Evaluate
(((lambda(x y) (lambda (x) (* x y))) 5 6) 10)in Scheme.
I am not sure how to do this actually!
((lambda (x y) (+ x x y)) 3 5)
Is fairly simple. Here x=3, y=5.
But in this the body is: (lambda (x) (* x y))) 5 6) and the parameter is 10?
So we evaluate separately? As in (lambda (x) (* x y))) 5 6) = (* 5 y) And then (((lambda(x y) (lambda (x) (* x y))) 5 6) 10) = (((lambda (x y) (* 5 y) 10))
But how can that be evaluated?
It is easier if you rename the parameter in the inner lambda:
(((lambda (x y) (lambda (z) (* z y))) 5 6) 10)
The outer lambda is applied to 5 and 6:
((lambda (x y) (lambda (z) (* z y))) 5 6)
This evaluates to
(lambda (z) (* z 6))
since yis bound to 6.
Note that x from the outer lambda (which is bound to 5) is never used.

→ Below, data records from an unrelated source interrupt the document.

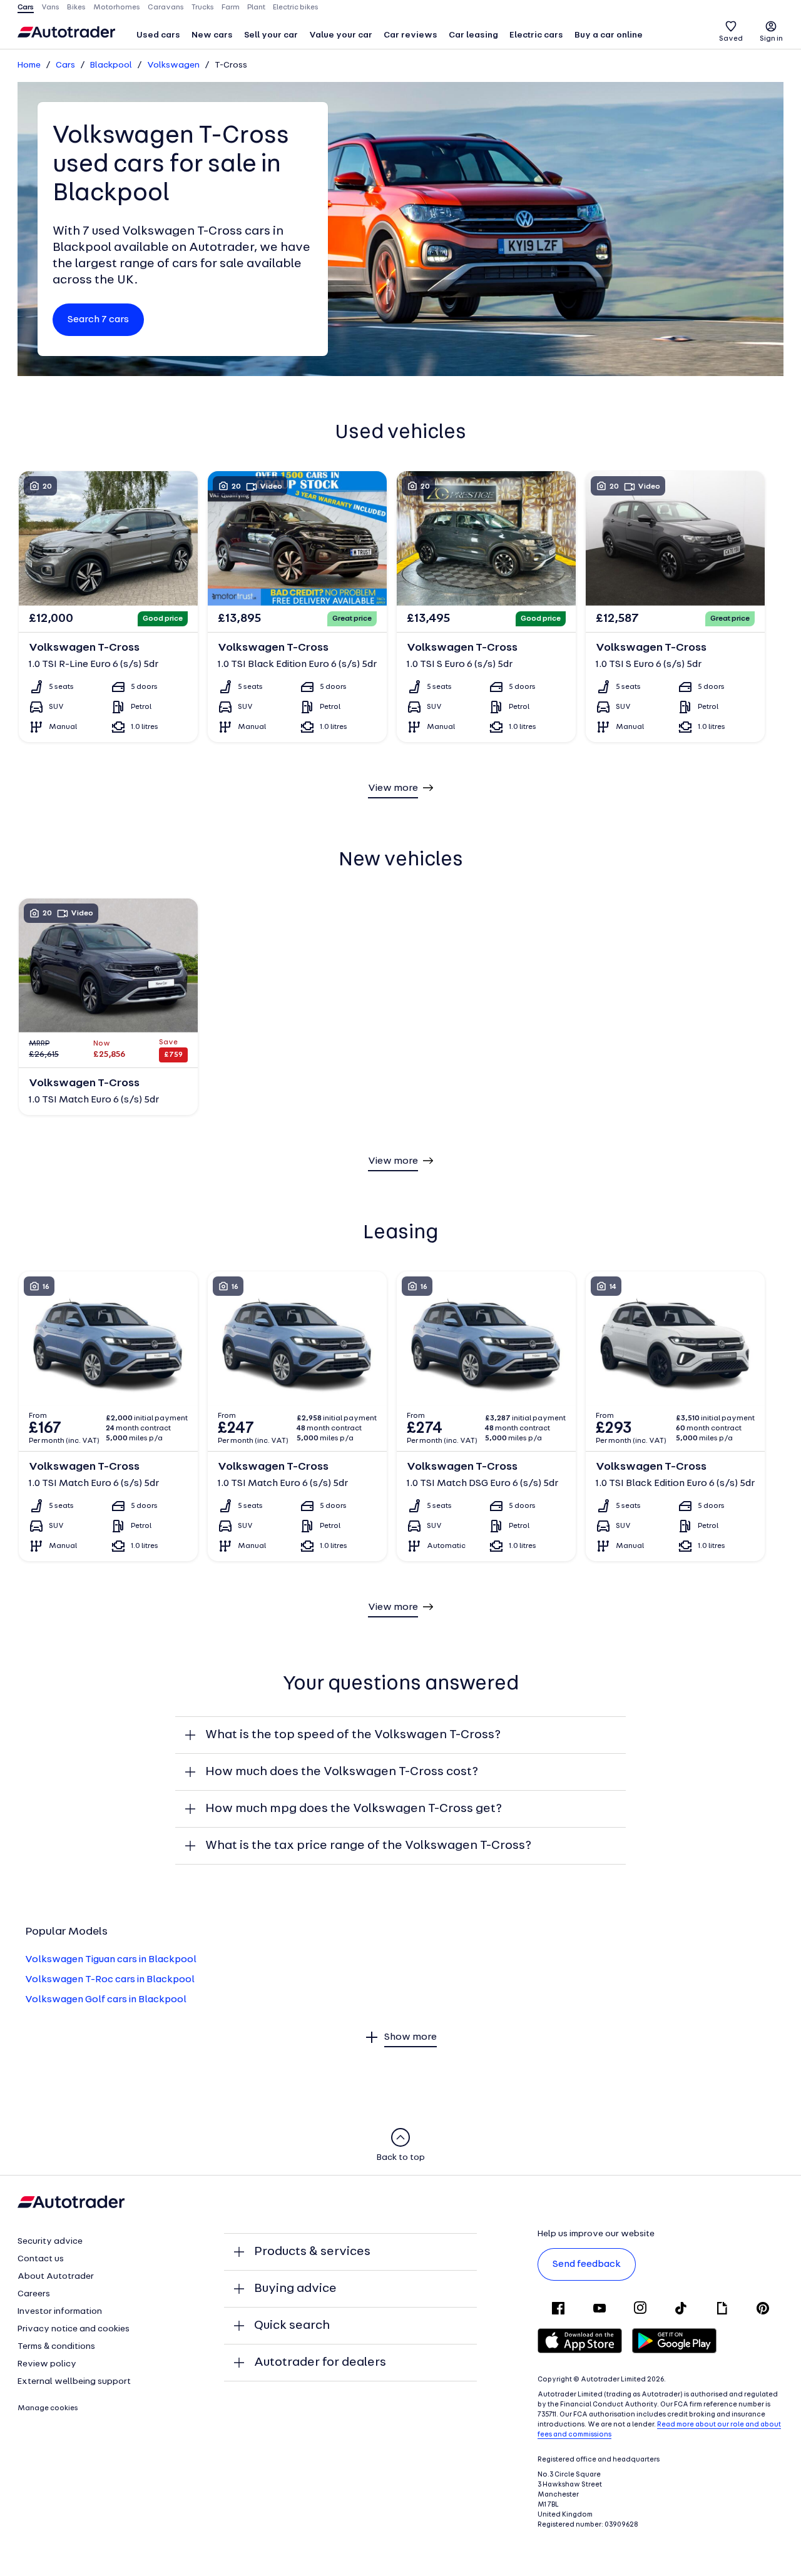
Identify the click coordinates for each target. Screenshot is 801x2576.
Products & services (312, 2252)
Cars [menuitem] (26, 7)
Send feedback (587, 2264)
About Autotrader (56, 2276)
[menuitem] (158, 36)
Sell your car (271, 35)
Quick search (292, 2325)
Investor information (60, 2311)
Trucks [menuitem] (202, 7)
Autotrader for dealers (320, 2362)
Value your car (340, 35)
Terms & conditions (56, 2346)
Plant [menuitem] (256, 7)
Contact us (41, 2259)
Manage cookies (48, 2408)
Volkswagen (173, 65)
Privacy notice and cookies (74, 2329)
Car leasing (473, 35)
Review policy (47, 2364)
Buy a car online (608, 35)
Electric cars (536, 35)
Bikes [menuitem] (76, 7)
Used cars (158, 35)
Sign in (771, 39)
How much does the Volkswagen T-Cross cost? (341, 1772)
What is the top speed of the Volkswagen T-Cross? (353, 1735)
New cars (212, 35)
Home (29, 65)
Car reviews (410, 35)
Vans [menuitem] (50, 7)
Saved (731, 39)
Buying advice (295, 2289)
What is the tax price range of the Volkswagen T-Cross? (368, 1846)
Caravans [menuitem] (166, 7)
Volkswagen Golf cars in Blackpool (105, 2000)
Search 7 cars (98, 320)
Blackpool (111, 65)
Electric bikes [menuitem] (296, 7)
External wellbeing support (74, 2381)
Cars (65, 65)
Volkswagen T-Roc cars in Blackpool (110, 1980)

This function is then applied
((lambda (z) (* z 6)) 10)
which yields 60.
(((lambda (x y) (lambda (x) (* x y))) 5 6) 10)
is
( ( (lambda (x y)
(lambda (x) (* x y))
)
5
6)
10)
is
See? The inner lambda is returned as a value, as result of the application of the outer lambda to arguments 5 and 6. The new value is enclosed in its defining environment, where x=5 and y=6 -- such lambda is otherwise known as closure:
It is then applied to 10:
(((lambda (x y) (lambda (x) (* x y))) 5 6) 10)
= ( (let ((x 5)
(y 6))
(lambda (x) (* x y)))
10)
= (let ((x 5)
(y 6))
( (lambda (x) (* x y))
10))
= (let ((x 5)
(y 6))
(let ((x 10))
(* x y)))
= (* 10 6)
= 60
Let's start with (lambda(x y) (lambda (x) (* x y))). This is a function expression that takes two parameters and returns another function expression. For convenience, I will refer to the entire expression as f.
Now consider (f 5 6). This returns another lambda, (lambda (x) (* x y), with y bound to the value passed in. However, the inner x parameter shadows the outer one, so the result is (f 5 6) = (lambda (x) (* x 6).
From here, we can directly evaluate ((lambda (x) (* x 6)) 10). This yields a final result of 60.